The glow of lanterns pulled them forward, faint and warm against the chill of the air.
And for the moment, at least, there was no enemy.
Only the long shadow of what was coming next.
The Drifting Lantern sat at the heart of Pearl Bay, nestled beneath a bloom of wisteria and old, mossy roofs that looked more like they had grown than been built. Its eaves curled like waves caught mid-break, and the walls leaned with age but not fragility. Lanterns hung beneath the overhangs, their paper shells hand-painted with symbols of sea gods and fox spirits. Windows gleamed with amber light, welcoming them.
Inside, it was warm. Not from fire, but from presence. From memory. From being lived in for a very long time.
Elder Warabi was already waiting.
She was shorter than John expected, but the way she carried herself left no question of command. Her fur was calico—patches of warm gold and gray faded with time—and her eyes gleamed with quiet clarity. A steaming pot of tea sat on the table before her, beside a carved tray of fish and rice. Haru and Kei bowed slightly as they entered.
Warabi gestured toward the cushions without rising. “Sit. Eat. You’ve traveled far.”
They sat. No one argued. Even Akira looked thankful for the pause, his usual tension melting just slightly as he poured a cup of tea.
John sipped his own and found himself watching the elder. “How do you live with it?” he asked. “The barrier, the fleet, all of it. Just… hanging there.”
Warabi didn’t answer immediately. She took a slow breath, eyes drifting toward the window where flashes of gold and violet played silently through the paper screen.
“You don’t live with it,” she said. “You endure it. Like a storm that never makes landfall.”
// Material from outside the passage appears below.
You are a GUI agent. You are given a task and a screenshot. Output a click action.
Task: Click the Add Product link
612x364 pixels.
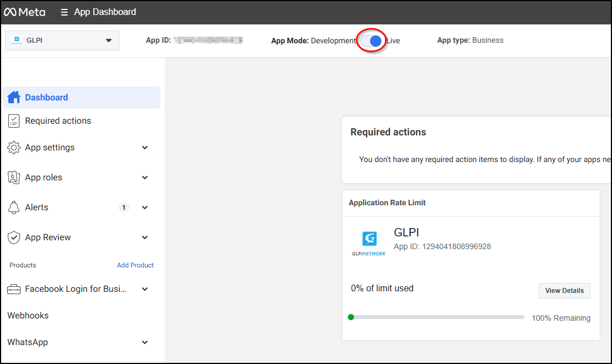(x=135, y=265)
Kei nodded. “The people who stayed behind? They weren’t brave at first. Just stubborn. But over time, that stubbornness becomes something else.”
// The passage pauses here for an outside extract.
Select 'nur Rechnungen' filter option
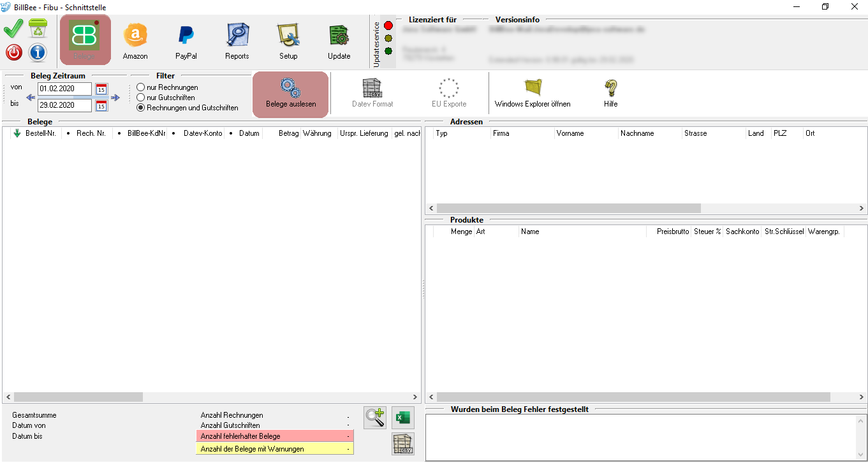This screenshot has height=463, width=868. click(141, 87)
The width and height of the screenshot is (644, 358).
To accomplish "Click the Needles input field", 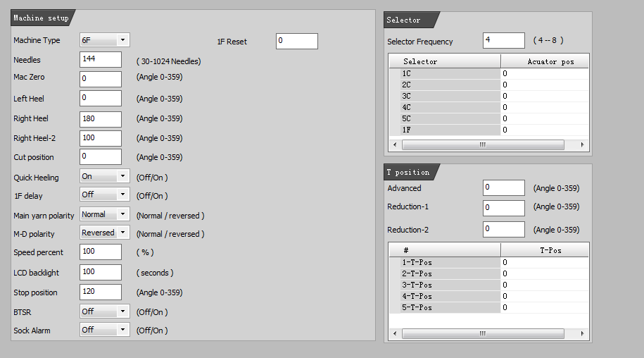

“Belief,” Haru added quietly. “In the ones still willing to fight. In the idea that standing your ground matters, even if no one else sees it.”
RW perched near the edge of the table, her flames low but steady. She watched Haru for a moment, then nodded once. "Belief in each other," she said. "That’s harder than fear. And worth more."
Akira’s expression shifted. He looked toward the door, toward the villagers still out there, still standing. “They’re not just surviving,” he said. “They’re choosing to fight. Even if it means standing in the way of something that should flatten them.”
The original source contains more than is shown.